Bereits seit zwei Jahren sei dieser Umzug geplant, die Verkaufsfläche von 780 Quadratmetern sowie 23 Stellplätzen in der Goldsteinstraße entspreche nicht mehr den Anforderungen. Am neuen Standort stünden 1100 Quadratmeter Verkaufsfläche sowie 120 Parkplätze zur Verfügung. Zugleich biete man den Kunden dort den Vorteil des sogenannten „One-Stop-Shoppings“ – den Zusammenschluss sich ergänzender Einzelhandels- oder Dienstleistungsbetriebe an einem Standort, betont Aldi-Sprecherin Anamaria Preuss.

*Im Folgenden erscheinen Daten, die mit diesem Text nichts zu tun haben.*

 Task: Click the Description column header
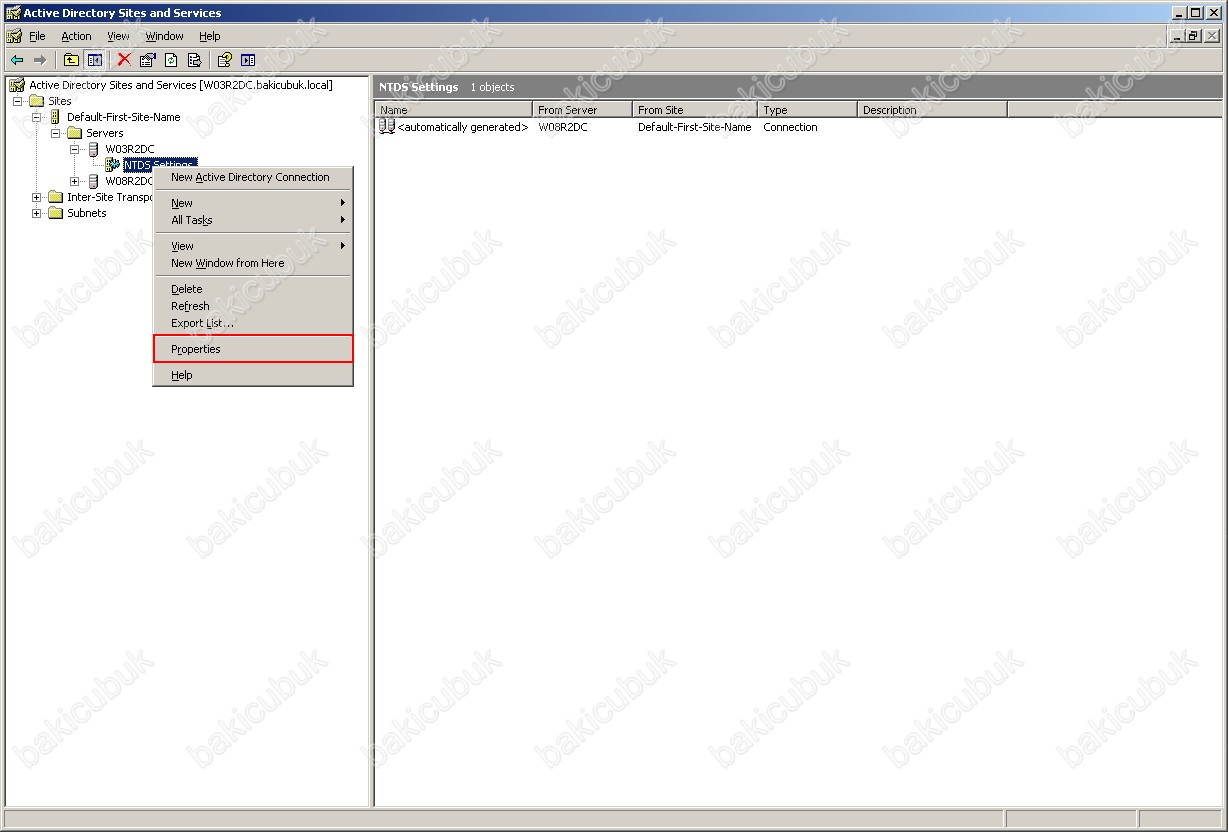point(931,110)
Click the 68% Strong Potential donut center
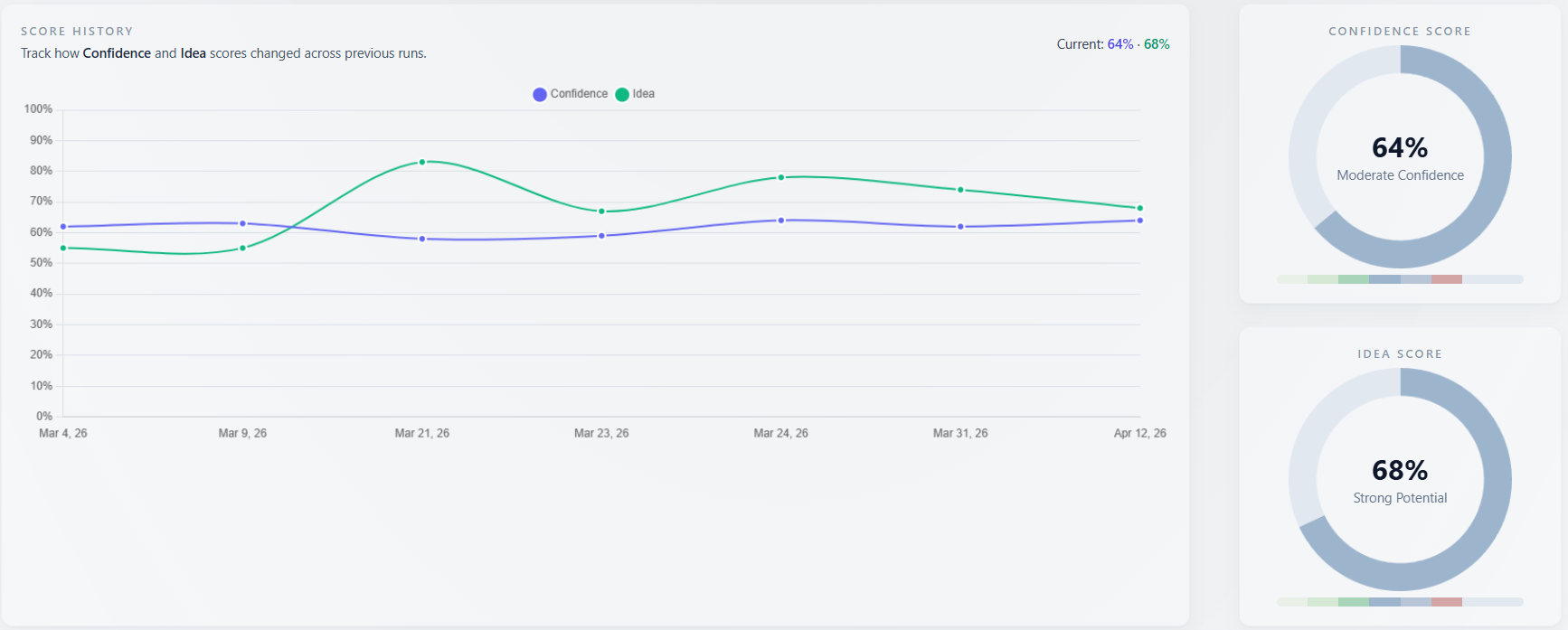Viewport: 1568px width, 630px height. point(1400,480)
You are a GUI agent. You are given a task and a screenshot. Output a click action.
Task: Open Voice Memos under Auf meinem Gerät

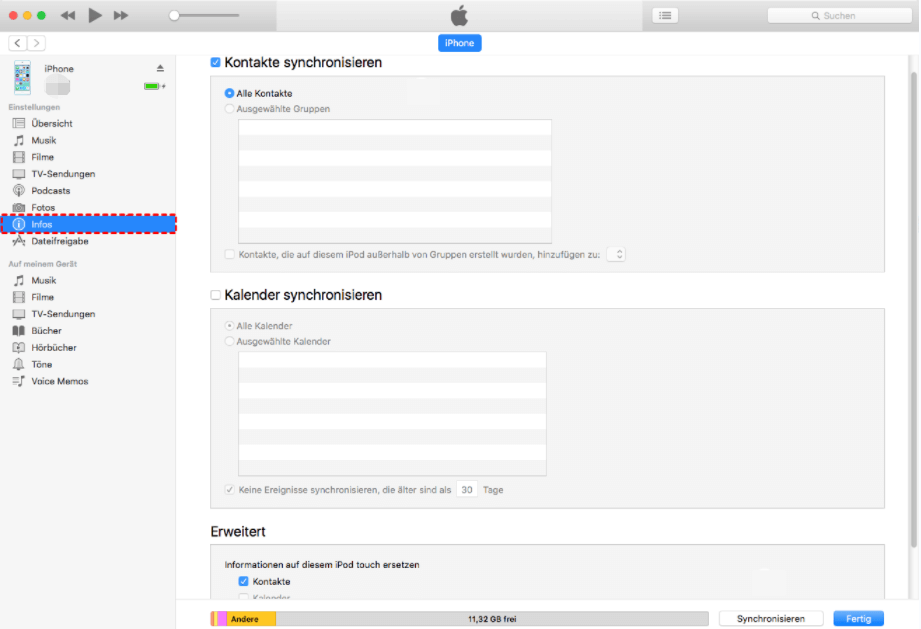[x=59, y=381]
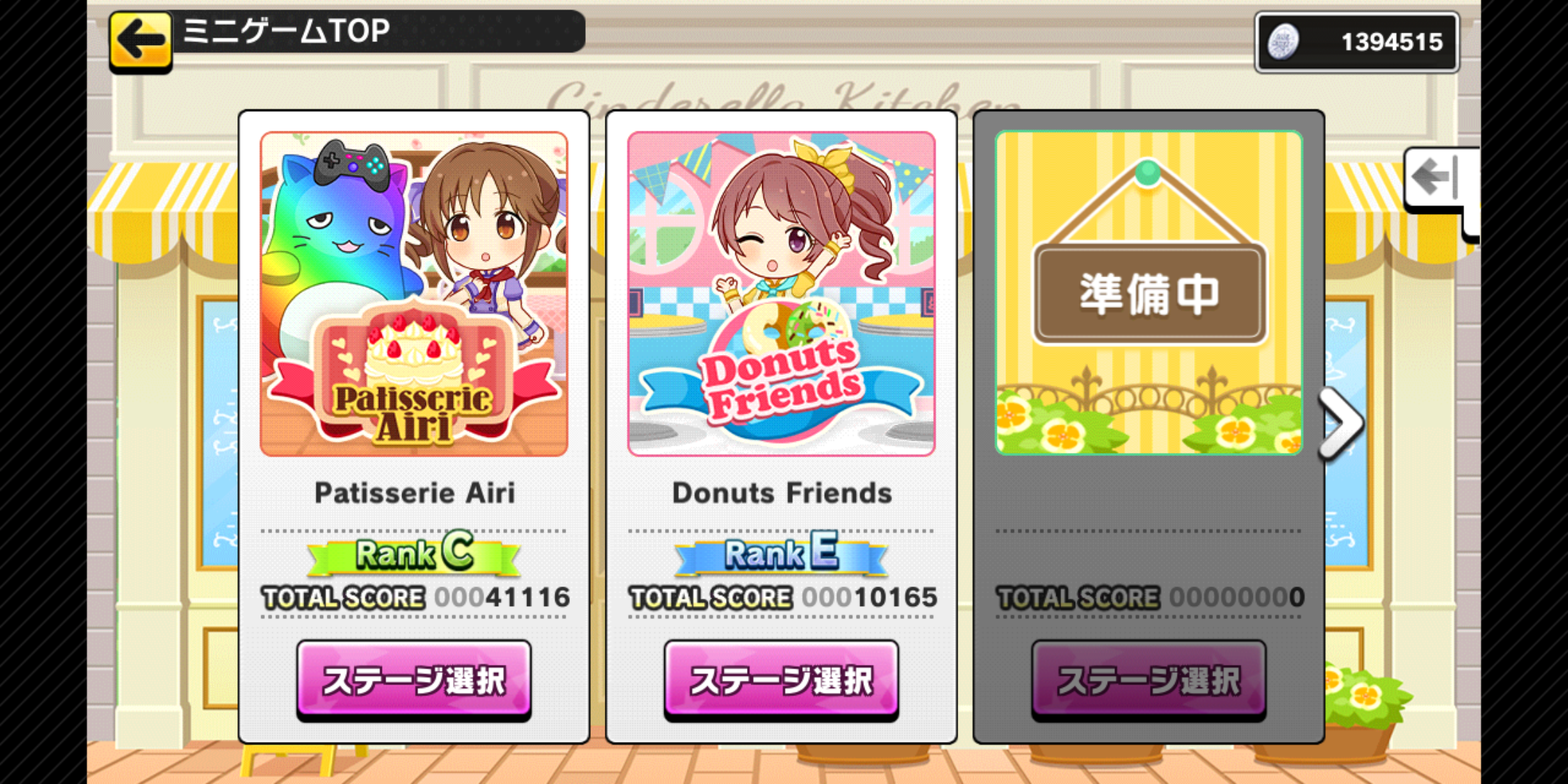Tap the yellow back arrow button
This screenshot has height=784, width=1568.
pyautogui.click(x=141, y=41)
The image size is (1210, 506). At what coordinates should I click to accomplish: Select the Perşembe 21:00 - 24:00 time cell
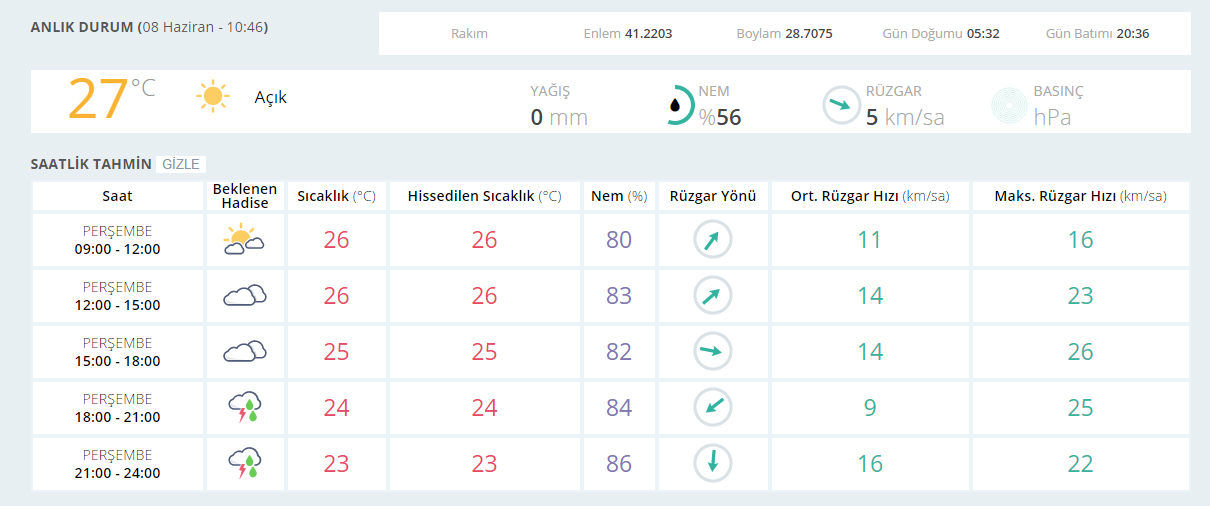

Denn der Discounter zieht nicht allein ins Erdgeschoss des siebenstöckigen Gebäudes mit einer Geschäftsfläche von 4 600 Quadratmetern. Diese teilt sie sich mit einem dm-Drogeriemarkt sowie einem Edeka-Center. Letzterer soll Mitte des Jahres eröffnen, im Drogeriemarkt soll bereits im Frühjahr eingekauft werden können. „Um an noch mehr Standorten für die Frankfurter da zu sein, sind wir stets auf der Suche nach geeigneten Objekten, die unseren Ansprüchen an ein familiengerechtes Einkaufserlebnis entsprechen“, erklärt Andreas Spörl, Gebietsverantwortlicher für die dm-Märkte in Frankfurt, warum die Wahl auf Niederrad fiel.

Völlig unbeeindruckt der Neuorientierung von Aldi, Lidl & Co. zeigt sich die Rewe Group. Denn bei dem Supermarkt in der Goldsteinstraße 134 bleibt alles so, wie es ist. „Wir ziehen weder um, noch renovieren wir“, so Rewe-Sprecherin Anja Krauskopf.